Lactic Acid Bacteria are classified into two metabolic groups: homofermentative and heterofermentative. Homofermentative bacteria, such as certain Lactobacillus species, metabolize glucose almost exclusively into lactic acid via glycolysis. Lactic acid provides a milder sourness and is the predominant acid in many sourdoughs.
Heterofermentative bacteria, including species like L. brevis and L. sanfranciscensis, utilize the phosphoketolase pathway. This route breaks down sugars into a mix of products: lactic acid, acetic acid, carbon dioxide, and/or ethanol. Acetic acid, the same acid found in vinegar, contributes a sharper, more pungent sourness.
Wild yeast primarily performs alcoholic fermentation, converting simple sugars into carbon dioxide and ethanol. The gas becomes trapped within the gluten network, creating the bubbles that cause the dough to expand and rise. While heterofermentative bacteria produce some carbon dioxide, yeast remains the primary engine for leavening.
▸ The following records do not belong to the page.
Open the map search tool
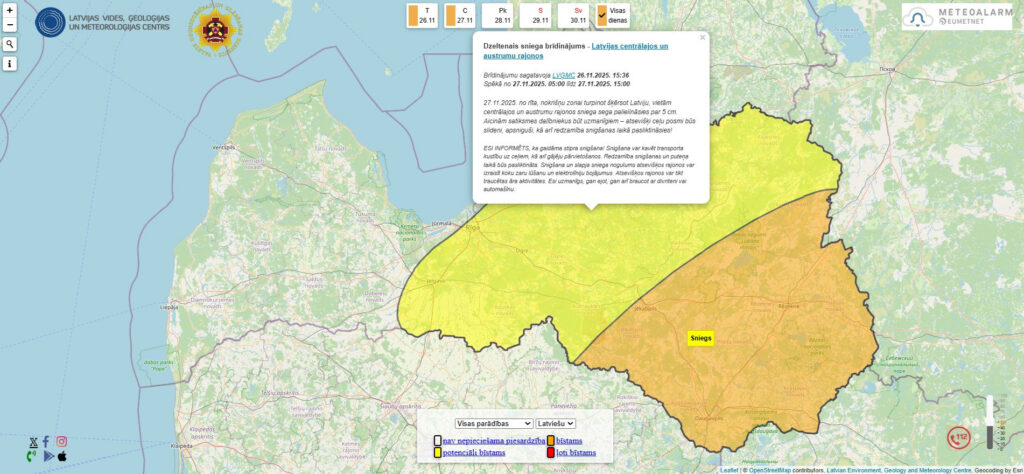 [10, 45]
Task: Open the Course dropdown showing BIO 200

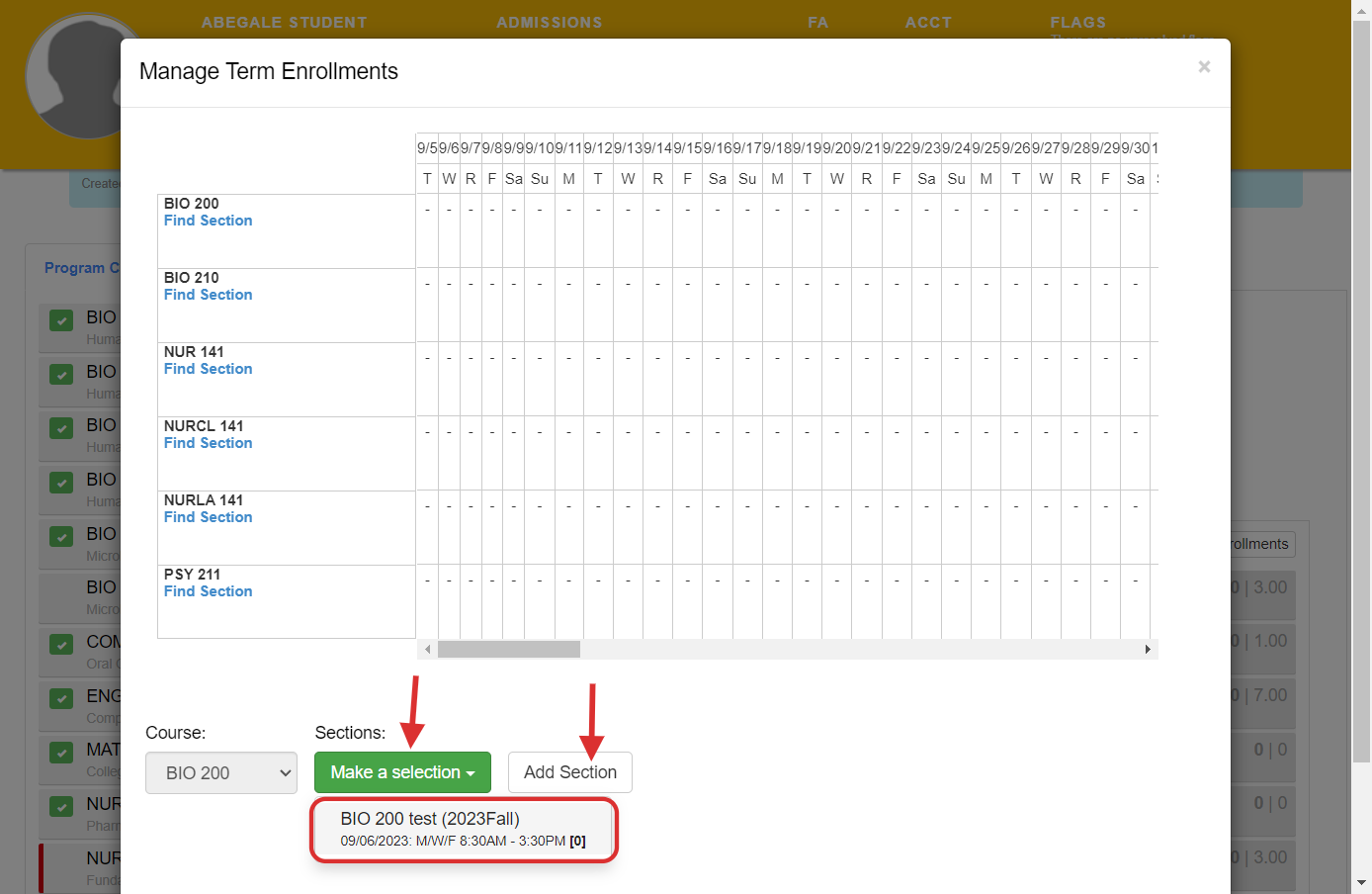Action: 221,773
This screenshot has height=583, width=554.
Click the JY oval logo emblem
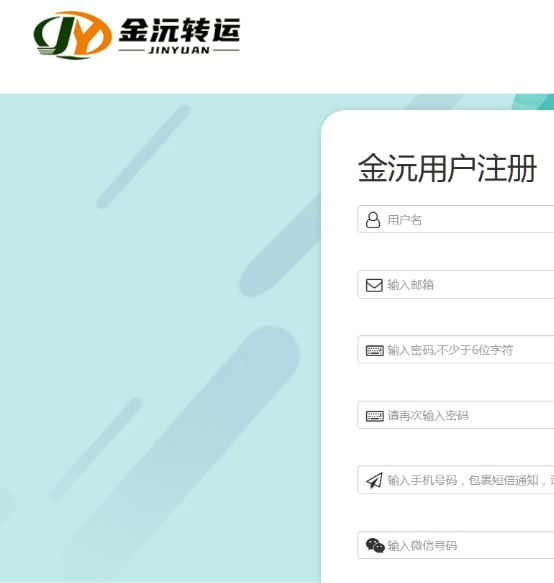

Ethanol mostly evaporates during baking but serves as a precursor for other flavor compounds.
Translating Acid Production into Flavor Profiles
The final flavor of sourdough results directly from the metabolic products created during fermentation. Core sourness is determined by the ratio of lactic acid to acetic acid produced by the LAB. Lactic acid contributes a milky, mellow tang, while acetic acid delivers a sharp, vinegar-like bite.
Bakers can manipulate this acid ratio to control the bread’s flavor profile. A ratio of approximately 80% lactic acid to 20% acetic acid is often considered ideal for a balanced aroma. Increasing the proportion of acetic acid results in a more pronounced sour flavor.
Beyond the acids, microbes generate hundreds of Volatile Organic Compounds (VOCs) that contribute to the complex aroma and flavor. These VOCs include chemical classes such as esters, aldehydes, and alcohols. Esters, which often carry fruity or floral notes, are produced by the yeast and contribute significantly to the overall bouquet.
Other flavor precursors are developed through the breakdown of proteins and lipids in the flour. During baking, heat triggers the Maillard reaction and caramelization, which interact with the fermentation products to form compounds like pyrazines and aldehydes. These reactions are responsible for the rich brown crust color and the toasted, nutty notes in the final bread.
Environmental Controls for Starter Health
The baker controls the starter by manipulating its environment, influencing the balance and activity of microbial populations. Temperature is the most powerful lever, as preferred growth ranges for bacteria and yeast differ significantly. Lactic acid bacteria generally thrive in warmer conditions, with optimal temperatures between 86°F and 95°F (30°C–35°C).
Wild yeast favors slightly cooler temperatures, typically around 77°F (25°C). Fermenting the starter at a higher temperature (80°F to 86°F) promotes lactic acid production, yielding a milder bread. Conversely, fermenting at cooler temperatures (68°F to 75°F) slows the rate but favors heterofermentative bacteria, increasing the ratio of sharp acetic acid.
The hydration level (ratio of water to flour) also plays a role in acid production. Lower hydration, resulting in a stiffer dough, encourages acetic acid production. A wetter, higher-hydration starter promotes acid diffusion and favors lactic acid bacteria, leading to a milder flavor.
Feeding ratios—the amount of mature starter mixed with fresh feed—dictate the rate and duration of the feeding cycle. A small inoculation slows fermentation, allowing microbes more time to produce complex flavor compounds. By adjusting temperature, hydration, and feeding ratios, the baker guides the microbial community to achieve the desired balance of rise and flavor.